Sûrelerin tertibi de tevkifidir. Rasûlullah hayatında Kur'ân surelerinin tamamını biliyordu. Bunun aksini iddia etmek İçin elimizde hiç bir delil yoktun Surelerin tertibinin sahabe içtihadıyla olduğunu söyleyen, yahut bir kısmının içtihadı ve bir kısmının tevkifi olduğunu ileri süren görüşlerin kabul edilmesi mümkün değildir.
O halde ez-Zerkeşî'nin; "Bazılarının tertibi Allah'ın emri olmayıp, onların ictîhad ve kabullerine ait bir durumdur. Onun için de her mushafın ayrı bir tertibi vardır." (el-Burhan) sözü kabul edilemez. İleri sürdüğü deliller de geçerli değildir. Çünkü sahabenin özel mushaflarını tertip etmeleri şahsî bir seçim idi. Onlar hiçbir zaman başkasını bu tertibe zorlamamış ve ona muhalefetin haram olduğunu iddia etmemişlerdir. Onlar bu mushafları başkaları için değil, kendi şahısları İçin yazmışlardı. Nihayet ümmet Hz. Osman'ın tertibi üzerine ittifak edip onu alınca kendileri de şahsî mushaflannı terketmİşlerdir. Ayrıca bizzat ez-Zerkeşî, sûrelerin tertibinin tevkifi olduğunu söyleyenlerle ictihâdî olduğunu söyleyenler arasındaki "İhtilâfın lâfzı olduğu" görüşünde olup İmam Mâlik'in, "Kur'ân'ı, Peygamber'den duydukları şekilde düzenlediler." sözünü delil olarak getirir ve surelerin tertibinin onların bîr içtihadı olduğunu söyler.
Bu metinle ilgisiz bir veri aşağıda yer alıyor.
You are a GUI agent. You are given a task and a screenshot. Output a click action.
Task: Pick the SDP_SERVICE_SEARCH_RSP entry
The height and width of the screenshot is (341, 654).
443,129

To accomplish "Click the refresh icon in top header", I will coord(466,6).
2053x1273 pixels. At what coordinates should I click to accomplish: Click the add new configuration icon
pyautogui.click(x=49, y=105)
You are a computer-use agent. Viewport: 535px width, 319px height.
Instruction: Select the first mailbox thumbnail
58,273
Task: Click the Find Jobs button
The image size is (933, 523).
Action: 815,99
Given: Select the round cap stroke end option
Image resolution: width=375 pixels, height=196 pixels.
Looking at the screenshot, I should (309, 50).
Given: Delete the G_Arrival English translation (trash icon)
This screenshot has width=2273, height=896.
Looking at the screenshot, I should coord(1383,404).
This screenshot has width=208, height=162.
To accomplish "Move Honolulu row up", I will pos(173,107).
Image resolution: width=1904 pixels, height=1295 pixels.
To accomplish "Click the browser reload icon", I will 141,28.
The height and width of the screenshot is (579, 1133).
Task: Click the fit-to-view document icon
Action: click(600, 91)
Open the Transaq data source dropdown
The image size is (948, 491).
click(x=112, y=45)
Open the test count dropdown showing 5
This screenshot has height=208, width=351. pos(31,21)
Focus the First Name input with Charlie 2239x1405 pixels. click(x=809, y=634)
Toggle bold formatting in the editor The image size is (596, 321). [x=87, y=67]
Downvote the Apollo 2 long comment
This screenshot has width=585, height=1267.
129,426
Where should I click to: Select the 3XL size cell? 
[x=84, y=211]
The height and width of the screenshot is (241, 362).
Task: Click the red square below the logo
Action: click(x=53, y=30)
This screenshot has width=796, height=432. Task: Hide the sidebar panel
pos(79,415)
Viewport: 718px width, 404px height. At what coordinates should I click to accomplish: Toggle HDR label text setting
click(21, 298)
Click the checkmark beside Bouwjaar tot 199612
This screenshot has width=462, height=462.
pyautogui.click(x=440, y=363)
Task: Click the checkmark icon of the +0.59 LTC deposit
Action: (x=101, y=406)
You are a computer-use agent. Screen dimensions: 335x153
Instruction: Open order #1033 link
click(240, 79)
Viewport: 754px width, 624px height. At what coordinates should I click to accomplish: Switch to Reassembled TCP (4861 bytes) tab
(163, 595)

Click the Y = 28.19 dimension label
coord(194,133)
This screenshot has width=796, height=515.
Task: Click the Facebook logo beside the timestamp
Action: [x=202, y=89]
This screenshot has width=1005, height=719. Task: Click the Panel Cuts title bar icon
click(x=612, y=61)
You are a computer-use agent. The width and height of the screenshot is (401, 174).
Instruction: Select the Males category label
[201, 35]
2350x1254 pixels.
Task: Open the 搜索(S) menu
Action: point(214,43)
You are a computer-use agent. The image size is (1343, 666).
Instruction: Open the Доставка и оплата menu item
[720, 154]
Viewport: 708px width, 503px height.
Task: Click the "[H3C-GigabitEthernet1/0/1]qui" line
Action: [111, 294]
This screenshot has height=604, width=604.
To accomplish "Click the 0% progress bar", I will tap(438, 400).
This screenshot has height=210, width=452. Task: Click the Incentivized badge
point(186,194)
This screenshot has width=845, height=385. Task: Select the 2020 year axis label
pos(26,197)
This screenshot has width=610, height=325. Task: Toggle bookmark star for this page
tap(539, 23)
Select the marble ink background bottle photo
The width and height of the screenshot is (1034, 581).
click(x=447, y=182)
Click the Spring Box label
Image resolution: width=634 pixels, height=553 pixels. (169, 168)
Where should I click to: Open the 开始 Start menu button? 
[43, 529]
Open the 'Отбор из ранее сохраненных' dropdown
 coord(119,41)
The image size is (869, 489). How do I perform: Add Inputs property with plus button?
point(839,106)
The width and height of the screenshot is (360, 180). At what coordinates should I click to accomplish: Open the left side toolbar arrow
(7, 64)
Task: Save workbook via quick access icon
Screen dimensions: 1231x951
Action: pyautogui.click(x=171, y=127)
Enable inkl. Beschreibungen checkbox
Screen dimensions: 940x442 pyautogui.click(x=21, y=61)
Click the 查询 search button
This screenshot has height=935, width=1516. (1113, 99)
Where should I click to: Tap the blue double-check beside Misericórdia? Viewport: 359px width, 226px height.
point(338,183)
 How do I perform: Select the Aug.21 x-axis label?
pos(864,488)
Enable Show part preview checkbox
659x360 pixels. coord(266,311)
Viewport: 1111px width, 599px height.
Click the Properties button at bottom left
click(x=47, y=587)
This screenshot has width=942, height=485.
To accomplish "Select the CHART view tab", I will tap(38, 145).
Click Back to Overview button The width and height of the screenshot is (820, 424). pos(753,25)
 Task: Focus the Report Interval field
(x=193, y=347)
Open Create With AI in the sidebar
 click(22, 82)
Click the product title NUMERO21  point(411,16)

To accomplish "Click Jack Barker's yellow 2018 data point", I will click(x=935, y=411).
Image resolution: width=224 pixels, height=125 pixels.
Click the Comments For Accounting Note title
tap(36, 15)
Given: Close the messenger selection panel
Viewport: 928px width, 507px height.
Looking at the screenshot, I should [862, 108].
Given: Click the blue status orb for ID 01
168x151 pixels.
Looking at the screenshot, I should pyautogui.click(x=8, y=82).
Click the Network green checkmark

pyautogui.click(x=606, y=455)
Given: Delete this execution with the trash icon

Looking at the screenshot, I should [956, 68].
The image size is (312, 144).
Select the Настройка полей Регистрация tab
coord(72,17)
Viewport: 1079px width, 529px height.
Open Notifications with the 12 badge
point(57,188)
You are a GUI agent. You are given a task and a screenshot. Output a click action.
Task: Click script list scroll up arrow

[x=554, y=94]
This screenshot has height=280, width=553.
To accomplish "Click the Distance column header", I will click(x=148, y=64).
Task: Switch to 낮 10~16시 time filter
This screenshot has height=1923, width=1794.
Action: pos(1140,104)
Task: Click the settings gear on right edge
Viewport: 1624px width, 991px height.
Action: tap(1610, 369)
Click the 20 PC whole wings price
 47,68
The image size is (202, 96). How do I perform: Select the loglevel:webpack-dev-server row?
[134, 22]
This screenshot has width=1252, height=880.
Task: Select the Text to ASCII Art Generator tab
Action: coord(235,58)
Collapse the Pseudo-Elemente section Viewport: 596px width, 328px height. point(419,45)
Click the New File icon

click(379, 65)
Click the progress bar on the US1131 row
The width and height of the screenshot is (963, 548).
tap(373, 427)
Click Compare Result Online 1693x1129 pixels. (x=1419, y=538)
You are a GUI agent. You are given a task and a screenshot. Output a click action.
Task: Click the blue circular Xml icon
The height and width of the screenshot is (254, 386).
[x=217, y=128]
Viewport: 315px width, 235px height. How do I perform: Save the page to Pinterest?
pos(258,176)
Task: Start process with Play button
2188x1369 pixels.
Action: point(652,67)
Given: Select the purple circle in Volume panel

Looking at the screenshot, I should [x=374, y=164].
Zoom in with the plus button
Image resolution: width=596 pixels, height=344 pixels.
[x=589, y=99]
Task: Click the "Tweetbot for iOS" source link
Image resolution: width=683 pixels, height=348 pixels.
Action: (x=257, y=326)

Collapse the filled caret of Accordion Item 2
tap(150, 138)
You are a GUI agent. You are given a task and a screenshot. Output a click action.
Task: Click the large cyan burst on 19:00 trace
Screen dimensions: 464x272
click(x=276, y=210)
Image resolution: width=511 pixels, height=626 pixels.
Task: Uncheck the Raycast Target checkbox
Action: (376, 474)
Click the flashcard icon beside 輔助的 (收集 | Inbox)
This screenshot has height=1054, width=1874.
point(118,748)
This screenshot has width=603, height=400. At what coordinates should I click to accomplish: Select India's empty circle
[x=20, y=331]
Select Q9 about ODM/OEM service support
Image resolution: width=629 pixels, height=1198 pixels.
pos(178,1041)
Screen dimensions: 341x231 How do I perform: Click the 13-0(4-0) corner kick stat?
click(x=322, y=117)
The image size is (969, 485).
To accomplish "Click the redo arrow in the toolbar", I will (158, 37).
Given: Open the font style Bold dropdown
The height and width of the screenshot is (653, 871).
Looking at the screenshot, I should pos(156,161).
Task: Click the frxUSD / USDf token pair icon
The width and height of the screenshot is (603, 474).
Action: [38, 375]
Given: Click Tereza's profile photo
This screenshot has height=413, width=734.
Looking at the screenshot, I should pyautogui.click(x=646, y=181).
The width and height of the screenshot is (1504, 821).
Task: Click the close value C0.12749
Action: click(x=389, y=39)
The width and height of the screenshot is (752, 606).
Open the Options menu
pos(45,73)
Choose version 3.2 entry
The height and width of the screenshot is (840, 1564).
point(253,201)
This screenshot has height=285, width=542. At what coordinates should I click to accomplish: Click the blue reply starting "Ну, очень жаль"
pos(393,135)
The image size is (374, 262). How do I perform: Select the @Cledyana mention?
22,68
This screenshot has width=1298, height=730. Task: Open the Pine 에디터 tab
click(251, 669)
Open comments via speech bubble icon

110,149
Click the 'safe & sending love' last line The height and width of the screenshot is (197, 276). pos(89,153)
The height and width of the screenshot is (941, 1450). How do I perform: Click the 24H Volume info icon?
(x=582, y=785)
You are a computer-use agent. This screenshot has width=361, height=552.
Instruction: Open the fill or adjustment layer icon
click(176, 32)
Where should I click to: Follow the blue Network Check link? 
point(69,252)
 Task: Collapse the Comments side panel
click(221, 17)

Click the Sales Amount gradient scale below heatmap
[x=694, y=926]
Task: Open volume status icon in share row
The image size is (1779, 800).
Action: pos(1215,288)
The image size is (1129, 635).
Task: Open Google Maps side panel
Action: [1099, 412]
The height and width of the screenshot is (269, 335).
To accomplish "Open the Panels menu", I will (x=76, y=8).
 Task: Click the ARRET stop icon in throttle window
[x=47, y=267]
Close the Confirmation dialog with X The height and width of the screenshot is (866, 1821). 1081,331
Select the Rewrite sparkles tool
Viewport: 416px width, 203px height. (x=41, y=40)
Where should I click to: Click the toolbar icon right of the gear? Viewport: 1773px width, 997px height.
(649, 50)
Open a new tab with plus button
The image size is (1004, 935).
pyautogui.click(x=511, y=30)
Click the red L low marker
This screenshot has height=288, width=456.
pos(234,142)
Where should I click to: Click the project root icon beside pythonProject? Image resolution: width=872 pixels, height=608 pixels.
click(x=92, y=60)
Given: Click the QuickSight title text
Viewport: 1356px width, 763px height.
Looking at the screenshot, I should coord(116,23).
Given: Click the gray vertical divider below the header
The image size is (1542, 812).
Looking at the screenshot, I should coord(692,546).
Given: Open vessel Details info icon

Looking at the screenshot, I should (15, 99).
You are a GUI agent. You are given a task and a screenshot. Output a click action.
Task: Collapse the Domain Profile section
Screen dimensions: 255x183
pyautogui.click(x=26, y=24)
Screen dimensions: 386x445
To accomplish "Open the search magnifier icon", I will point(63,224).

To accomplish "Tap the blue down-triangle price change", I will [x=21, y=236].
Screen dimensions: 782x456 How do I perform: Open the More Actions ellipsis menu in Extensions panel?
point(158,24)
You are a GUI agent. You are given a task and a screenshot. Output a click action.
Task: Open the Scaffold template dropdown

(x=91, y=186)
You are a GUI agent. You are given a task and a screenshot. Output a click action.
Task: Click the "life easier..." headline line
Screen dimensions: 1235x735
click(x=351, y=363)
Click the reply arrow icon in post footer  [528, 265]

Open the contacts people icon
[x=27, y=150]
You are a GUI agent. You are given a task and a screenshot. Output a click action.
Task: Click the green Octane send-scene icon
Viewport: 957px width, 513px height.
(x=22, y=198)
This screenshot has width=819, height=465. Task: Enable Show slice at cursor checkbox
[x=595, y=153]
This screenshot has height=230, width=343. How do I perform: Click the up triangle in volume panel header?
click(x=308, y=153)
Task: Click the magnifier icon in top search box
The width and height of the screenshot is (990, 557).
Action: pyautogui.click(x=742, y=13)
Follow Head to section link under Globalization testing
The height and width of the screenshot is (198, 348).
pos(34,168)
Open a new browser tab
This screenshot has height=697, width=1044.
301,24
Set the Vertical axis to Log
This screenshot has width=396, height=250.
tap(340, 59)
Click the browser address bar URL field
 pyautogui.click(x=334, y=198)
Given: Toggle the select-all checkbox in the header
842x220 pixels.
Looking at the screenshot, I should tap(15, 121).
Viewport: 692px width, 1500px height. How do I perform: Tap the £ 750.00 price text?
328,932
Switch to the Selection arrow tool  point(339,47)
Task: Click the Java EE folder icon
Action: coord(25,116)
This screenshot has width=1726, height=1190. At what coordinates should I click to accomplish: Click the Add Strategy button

Böylece İhtilaf, bunun söze mi, yoksa sırf fiile mi dayandığı meselesinde düğümlenmektedir.
Tertibin bir kısmının tevkifi ve bir kısmının da ictihâdî olduğunu ileri süren görüşe gelince, içtihadı olduğunu söyleyen kısım hiçbir sahih delile dayanmamaktadır. Bununla beraber bu kısım önemsenecek kadar çok değildir. Şayet Kadı Ebû Muhammed b. Atıyye: "Seb-i Tıvâl Hâ Mim'Ier ve mufassal sureler gibi surelerin bir çoğunun tertibi Rasûlullah'in hayatında biliniyordu" diyorsa da, Ebu Ca'fer b. Zübeyr tevkifi kısmın bundan daha çok ve içtihadının da daha az olması gerektiğini belirterek, "Haberler İbnu Atıyye'nin söylediğinden daha çoğuna şehadet etmektedir. İhtilâf konusu olabilecek kısım ise pek azdır." demektedir.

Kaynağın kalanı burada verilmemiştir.